Coker was recently contacted by a client due to concerns regarding the high production of certain specialty physicians. The physicians were all delivering well above the 90th percentile based on MGMA data for like situated physicians. While enjoying the benefits of good-quality, high-producing physicians, the client felt there was something “wrong” but could not isolate the derivation of their concern.Much of the initial review was low cost, off site, and data driven. It entailed the analysis of several separate component pieces that, viewed individually, do not readily display compliance issues. However, aggregated, they tell an entirely different story.To gain a sense of physician productivity, Coker performed a wRVU analysis with data supplied by the client. Raw CPT codes were analyzed enabling us to determine wRVU production of the providers for the recent calendar year. We validated that the physicians produced well above their peers for “Hospital-Employed” physicians. To understand with clarity the “work” being performed by the physicians, we examined three (3) random days for each physician. We then married the physicians’ schedules for those particular days with the CPT codes that were billed out on those days. After understanding the volume of CPT codes billed, we parsed the ambulatory visits from the procedure/hospital work to better understand the patient volumes and time commitments in the clinic and the hospital. We then examined procedural time “values” utilizing Medicare data to understand expected time commitments.

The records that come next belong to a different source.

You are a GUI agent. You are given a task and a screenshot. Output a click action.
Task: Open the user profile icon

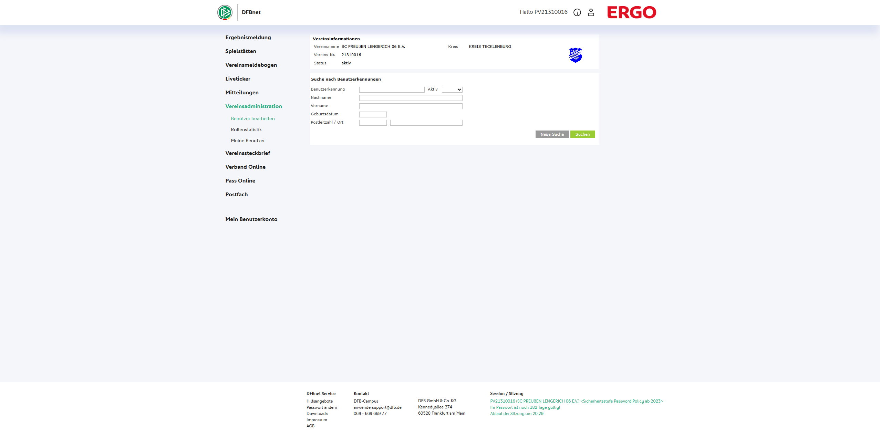pos(591,12)
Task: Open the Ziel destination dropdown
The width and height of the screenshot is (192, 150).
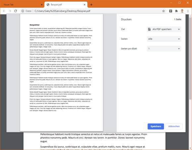Action: tap(164, 29)
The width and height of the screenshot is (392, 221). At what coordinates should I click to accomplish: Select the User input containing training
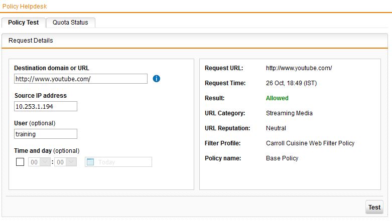point(46,134)
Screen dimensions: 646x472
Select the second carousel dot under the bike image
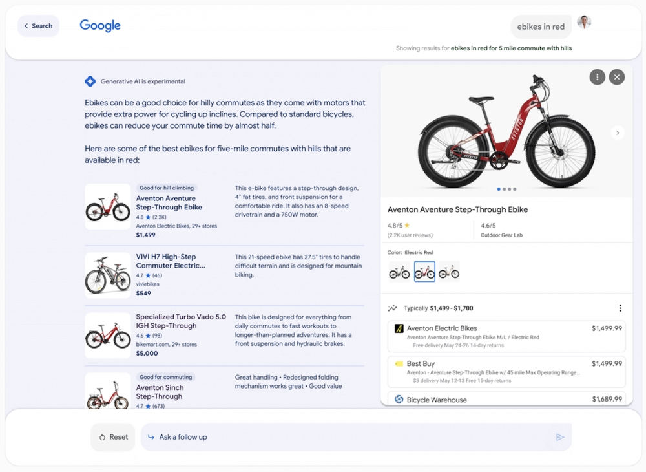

Following the data analysis, we repacked the daily time commitments by the physicians and determined that, while they provided good, high-quality care, they were actually billing more patients per day than their clinic/hospital time commitment would sustain. That is, if Dr. X had two hours in the clinic on Monday, he might have billed for eight (8) new patients, which is virtually untenable, given the time involved in a high-level new patient visit. While the physicians each took between 23-34 days off during 2016 (~4-7 weeks), and their schedules approximated to between 26 and 36 hours per week (between roughly 3-4 work days per week) of patient-facing time, the physicians’ productivity, on the whole, appeared to outpace actual schedule time available. The nuance to our analysis is this: while we did not perform a coding review/audit, one had recently been completed on the physicians, and each passed with flying colors.

Documentation and code selection were all appropriate for the levels of service documented. However, in the vacuum of a “pure,” stand-alone coding review, what is missed is physicians billing “more” work than there are hours in the day; something a basic random coding audit would not elucidate. Coding audits are built to examine documentation, use of appropriate CPTs and diagnosis codes, etc. However, they generally don’t speak to the physician schedule or time committed to performing the documented work, relative to the number of hours in a given clinic schedule.

Summary

The physicians were, of course, very productive, based exclusively on objective measures such as CPT codes billed and wRVUs performed. However, after the data was crunched, it appeared as though the physicians’ numbers were “artificially” elevated.

  • Physicians far surpassed generally accepted median wRVU production
  • wRVU volumes appeared high, owing to “average” physician time off, given the days worked
  • Physicians are billing more patient “time” volume than there are “work hours” in a day
  • A coding review was performed on each physician. Generally, all physicians are coding fairly soundly.

The client was delighted by our findings substantiating for them what they “knew” to be true. Following the remote review and articulation of findings, Coker was asked to perform a site visit providing peer review, education, and a presentation to the hospital Board of Directors.